Argirios Giannikis konnte nicht anders. Es war zwar zu spüren, wie sehr er sich auf die Zunge beißen musste, aber das konnte er jetzt wirklich nicht bringen: offen zu sagen, was er dachte.
Man merkte Giannikis zwar an, wie er mit sich rang, ob er nicht vielleicht doch seine Meinung vorbringen sollte, aber dann hätte er wahrscheinlich Post vom Deutschen Fußball-Bund bekommen - und Post vom Deutschen Fußball-Bund heißt selten etwas Gutes. Also nahm Giannikis ein paar Abbiegungen, als er nach den Elfmetern gefragt wurde, die in dieser Saison gegen seine Mannschaft verhängt worden sind. Dann sagte der Trainer des TSV 1860 München: „Ich pfeif’ sie nicht.“
Das war also die gute Nachricht nach Sechzigs 1:2 am Samstagnachmittag gegen Hansa Rostock: Giannikis, 44, ist kein Schiedsrichter. Er ist immer noch Fußballlehrer, und es war gut, dass er das nach dem Spiel nochmal klarstellte – es war ja schon genug durcheinandergeraten an diesem sonderbaren Nachmittag in München-Giesing.
Sechzig gegen Hansa Rostock, es war nachweislich ein Heimspiel, das da im Programmheft stand, doch Sechzig – und das war das eine, was diesen Nachmittag merkwürdig erscheinen ließ – weigerte sich, so zu spielen, wie Sechzig in dieser Saison zu Hause spielt. Oder anders ausgedrückt: Sechzig spielte gut. Am Ende aber, und das war das andere, das merkwürdig anmutete, sprangen auf der Haupttribüne einige auf und schrien ihre Freude hinaus, als es zu jenem Rostocker Handelfmeter kam, den Giannikis ausdrücklich nicht gepfiffen hatte.
Der Strafstoß war ein Ärgernis für Sechzigs Trainer, seine Mannschaft und die Löwenfans, doch die Rostocker, die sich auf der Haupttribüne unter die Münchner gemischt hatten, scheuten sich nicht, lauthals zu jubeln.
„Diese Schwankungen müssen wir in den Griff bekommen“, sagte Flügelspieler Schröter
„Es häuft sich gerade“, sagte Giannikis später zu dem Elfmeter, der das Spiel entschieden hatte – dem sechsten in dieser Saison gegen die Löwen, bei denen „einige fragwürdige dabei“ gewesen seien, auch der gegen Rostock: „Soll er sich die Hand abhacken?“, fragte Giannikis, und das konnte man von Verursacher Raphael Schifferl ja nun wirklich nicht verlangen. Dem Trainer war also nicht zu widersprechen, es war aber höchstens die halbe Wahrheit. Die andere Hälfte kreiste um die zweiten 45 Minuten, den eklatanten Leistungsabfall und um die grundsätzliche Frage, die sich daraus ergab: wie es gerade eigentlich um Giannikis’ Mannschaft bestellt ist. Die Antwort: Weiß man nicht so genau. Sechzigs Saison verläuft ja in Wellen, es geht rauf und runter, runter und rauf.

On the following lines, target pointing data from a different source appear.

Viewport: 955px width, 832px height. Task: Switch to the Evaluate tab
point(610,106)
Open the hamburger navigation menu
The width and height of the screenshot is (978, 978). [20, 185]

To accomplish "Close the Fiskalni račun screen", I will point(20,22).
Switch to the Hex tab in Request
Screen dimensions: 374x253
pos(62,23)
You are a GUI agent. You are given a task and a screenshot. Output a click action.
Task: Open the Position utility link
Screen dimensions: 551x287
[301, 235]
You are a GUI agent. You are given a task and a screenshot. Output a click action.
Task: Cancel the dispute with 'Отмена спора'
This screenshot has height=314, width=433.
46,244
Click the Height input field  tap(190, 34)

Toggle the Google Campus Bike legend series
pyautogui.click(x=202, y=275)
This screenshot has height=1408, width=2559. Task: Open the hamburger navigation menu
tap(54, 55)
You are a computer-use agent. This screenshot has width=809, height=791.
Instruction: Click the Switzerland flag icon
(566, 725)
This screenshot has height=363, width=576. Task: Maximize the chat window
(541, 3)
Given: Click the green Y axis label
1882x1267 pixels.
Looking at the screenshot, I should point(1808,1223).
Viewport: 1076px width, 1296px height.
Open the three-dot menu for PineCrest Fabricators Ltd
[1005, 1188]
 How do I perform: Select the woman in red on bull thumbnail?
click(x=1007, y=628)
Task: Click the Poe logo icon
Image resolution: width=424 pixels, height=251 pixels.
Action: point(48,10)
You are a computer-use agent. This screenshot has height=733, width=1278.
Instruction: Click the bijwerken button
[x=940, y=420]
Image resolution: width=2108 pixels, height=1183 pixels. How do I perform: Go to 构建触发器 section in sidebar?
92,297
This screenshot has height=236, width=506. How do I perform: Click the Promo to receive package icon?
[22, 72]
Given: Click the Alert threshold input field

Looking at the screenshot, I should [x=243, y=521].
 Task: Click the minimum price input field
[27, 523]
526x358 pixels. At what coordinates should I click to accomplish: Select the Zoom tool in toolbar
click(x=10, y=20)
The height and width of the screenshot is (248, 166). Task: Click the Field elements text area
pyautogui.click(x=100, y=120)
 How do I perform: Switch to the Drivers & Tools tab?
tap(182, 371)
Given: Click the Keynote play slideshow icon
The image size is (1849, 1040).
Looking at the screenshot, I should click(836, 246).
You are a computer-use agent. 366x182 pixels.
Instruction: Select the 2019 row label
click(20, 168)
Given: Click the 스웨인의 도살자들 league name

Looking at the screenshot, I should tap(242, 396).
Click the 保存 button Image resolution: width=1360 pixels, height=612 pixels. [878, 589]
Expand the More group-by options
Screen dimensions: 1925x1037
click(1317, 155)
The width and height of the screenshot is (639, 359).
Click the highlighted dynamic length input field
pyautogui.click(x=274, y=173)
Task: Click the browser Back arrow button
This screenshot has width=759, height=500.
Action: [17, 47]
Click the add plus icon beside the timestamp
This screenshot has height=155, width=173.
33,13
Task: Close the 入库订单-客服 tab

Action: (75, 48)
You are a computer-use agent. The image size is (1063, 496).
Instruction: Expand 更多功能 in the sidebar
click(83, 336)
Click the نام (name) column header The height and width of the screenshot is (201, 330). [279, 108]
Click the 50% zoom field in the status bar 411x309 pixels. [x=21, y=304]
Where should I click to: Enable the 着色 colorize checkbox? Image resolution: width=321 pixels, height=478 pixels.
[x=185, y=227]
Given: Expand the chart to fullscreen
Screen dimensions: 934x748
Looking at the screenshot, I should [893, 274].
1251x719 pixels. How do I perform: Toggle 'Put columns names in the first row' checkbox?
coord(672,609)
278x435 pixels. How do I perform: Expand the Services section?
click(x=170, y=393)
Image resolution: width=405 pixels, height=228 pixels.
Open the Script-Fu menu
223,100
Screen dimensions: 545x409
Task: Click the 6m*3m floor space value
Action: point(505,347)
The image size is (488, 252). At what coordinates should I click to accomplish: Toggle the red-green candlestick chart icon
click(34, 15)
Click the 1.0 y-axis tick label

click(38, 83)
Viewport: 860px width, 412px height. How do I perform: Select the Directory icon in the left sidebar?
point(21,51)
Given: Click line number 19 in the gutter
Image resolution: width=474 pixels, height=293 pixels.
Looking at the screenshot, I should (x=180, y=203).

„Diese Schwankungen müssen wir in den Griff bekommen“, sagte Flügelspieler Morris Schröter am Samstag, „aber das ist kein Phänomen, das nur uns betrifft.“ Das mag zwar sein, auch andere Drittligisten sind beständig unbeständig – muss es aber nicht trotzdem Sechzigs Anspruch sein, dass eine Entwicklung sichtbar wird?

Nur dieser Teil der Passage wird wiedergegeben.